**Data provided**
********************
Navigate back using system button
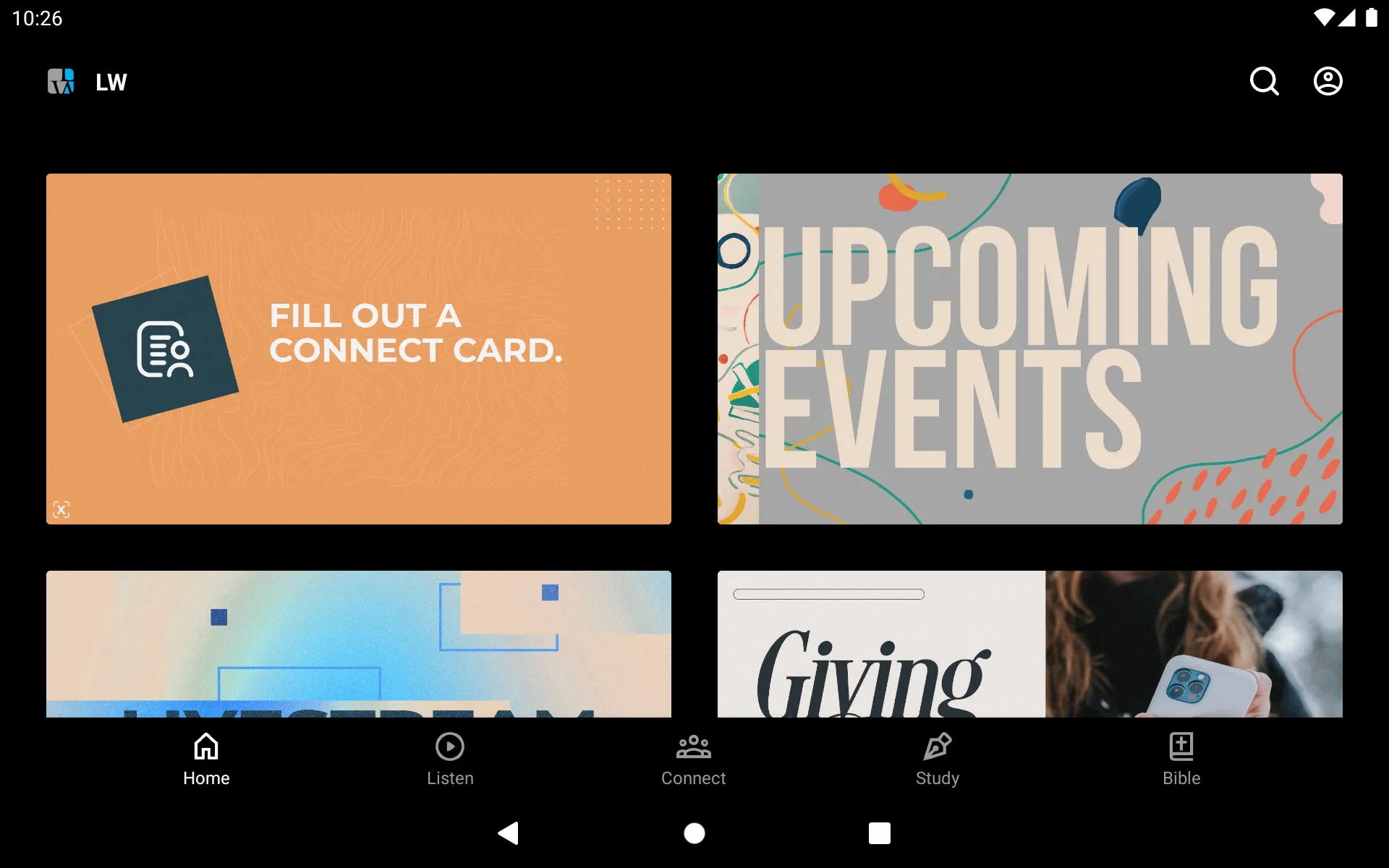 (x=510, y=833)
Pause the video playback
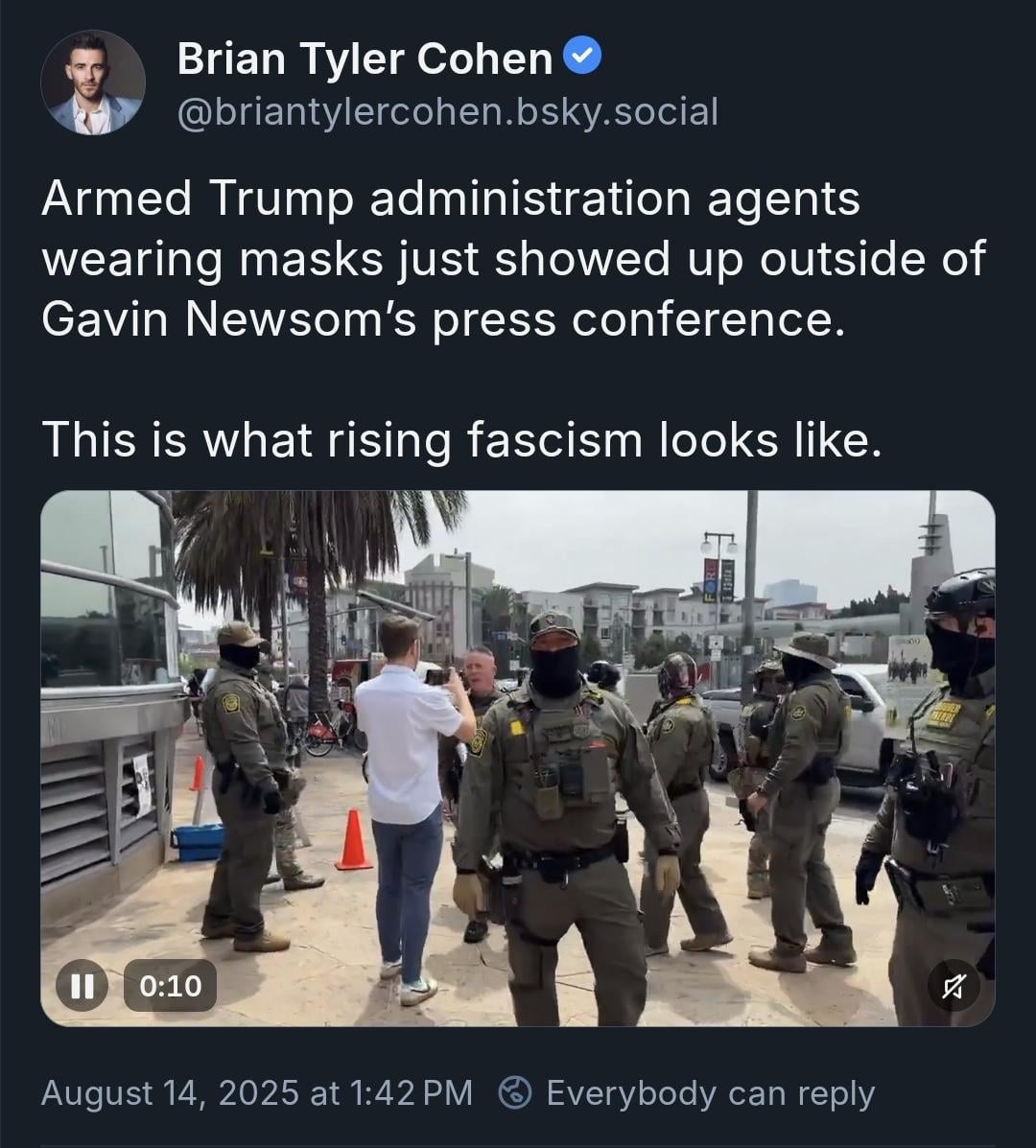 pos(82,986)
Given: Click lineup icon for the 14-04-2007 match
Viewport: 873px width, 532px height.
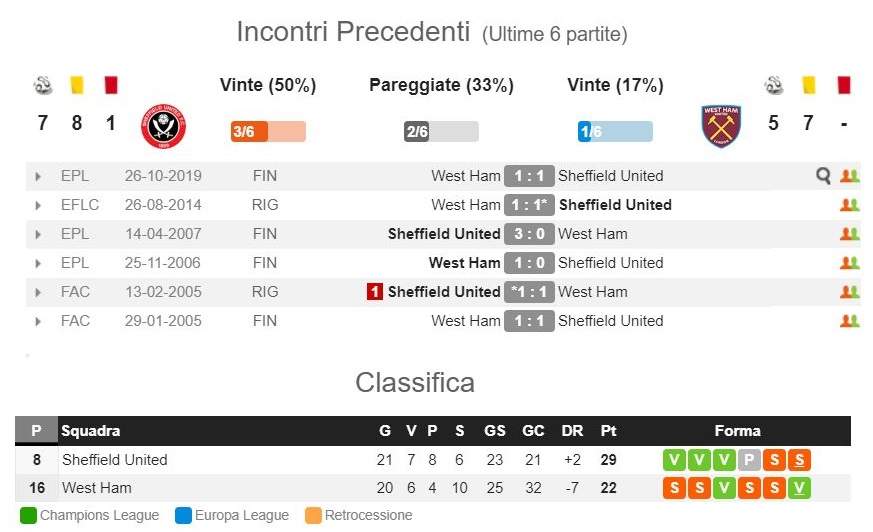Looking at the screenshot, I should click(x=850, y=234).
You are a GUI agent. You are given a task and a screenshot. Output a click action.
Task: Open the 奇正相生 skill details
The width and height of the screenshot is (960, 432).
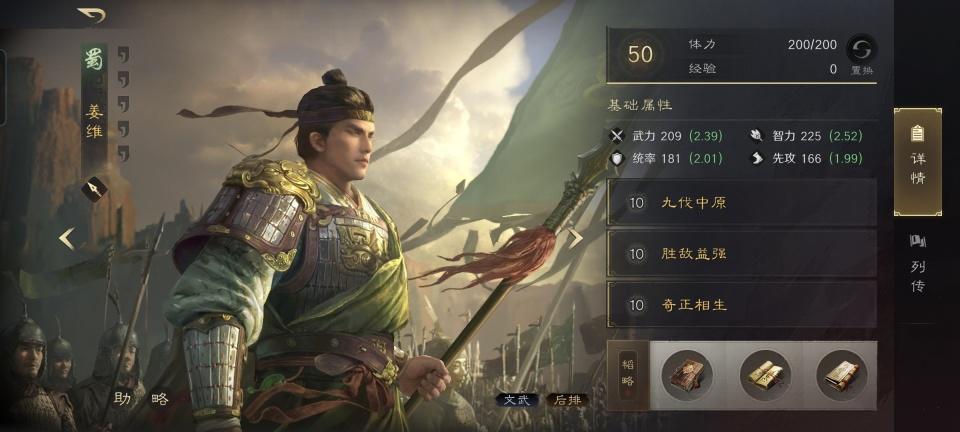click(741, 304)
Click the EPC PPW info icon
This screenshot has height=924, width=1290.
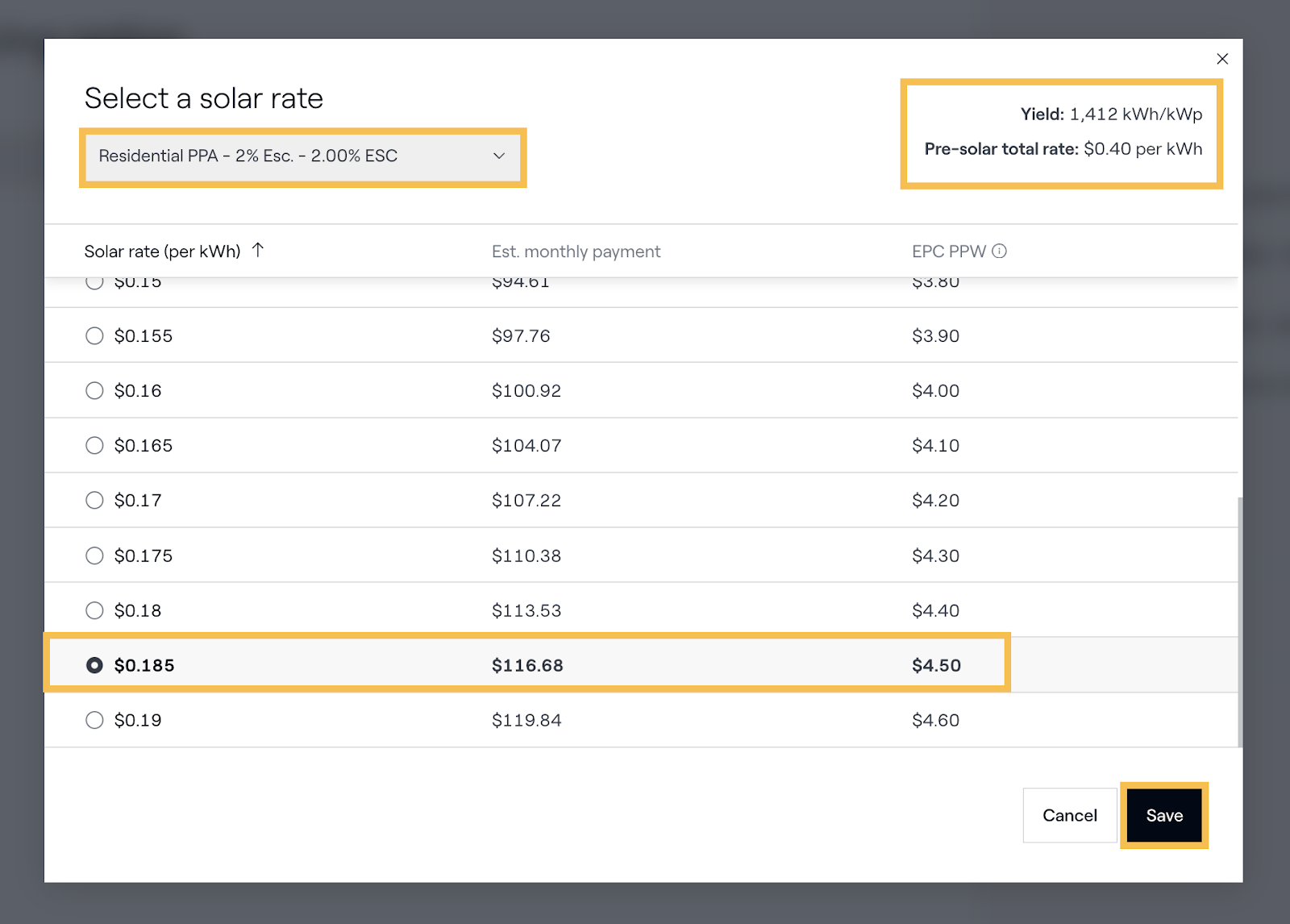(999, 251)
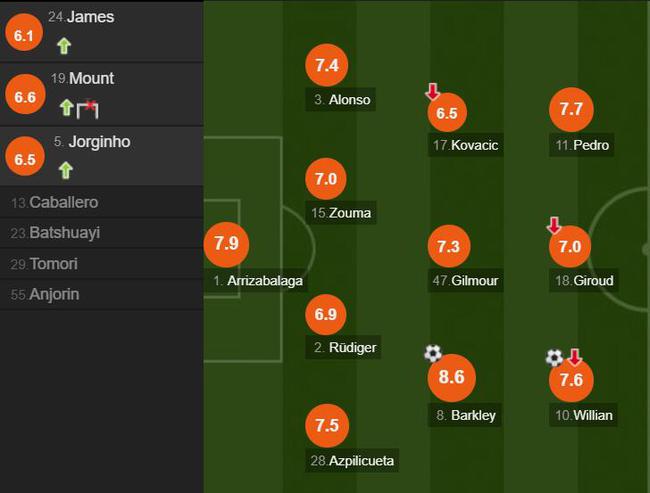Select Barkley's 8.6 rating circle
Image resolution: width=650 pixels, height=493 pixels.
tap(451, 377)
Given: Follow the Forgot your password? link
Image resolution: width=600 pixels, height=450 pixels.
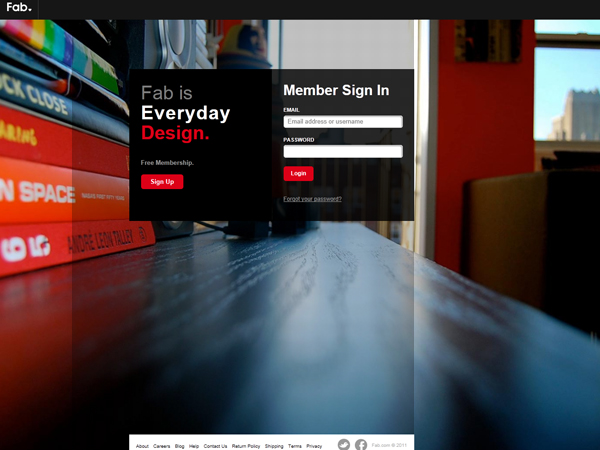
********************
**What the task requires**
A verbatim copy of the material, pictures excluded, is what must be produced.

**Result for this exercise**
Navigate back using system button
 (x=510, y=833)
Pause the video playback
 pos(82,986)
Given: Click lineup icon for the 14-04-2007 match
Viewport: 873px width, 532px height.
Looking at the screenshot, I should click(x=850, y=234).
You are a GUI agent. You are given a task and a screenshot. Output a click action.
Task: Open the 奇正相生 skill details
The width and height of the screenshot is (960, 432).
click(741, 304)
Click the EPC PPW info icon
This screenshot has height=924, width=1290.
(999, 251)
Select Barkley's 8.6 rating circle
Image resolution: width=650 pixels, height=493 pixels.
tap(451, 377)
Given: Follow the Forgot your password? link
Image resolution: width=600 pixels, height=450 pixels.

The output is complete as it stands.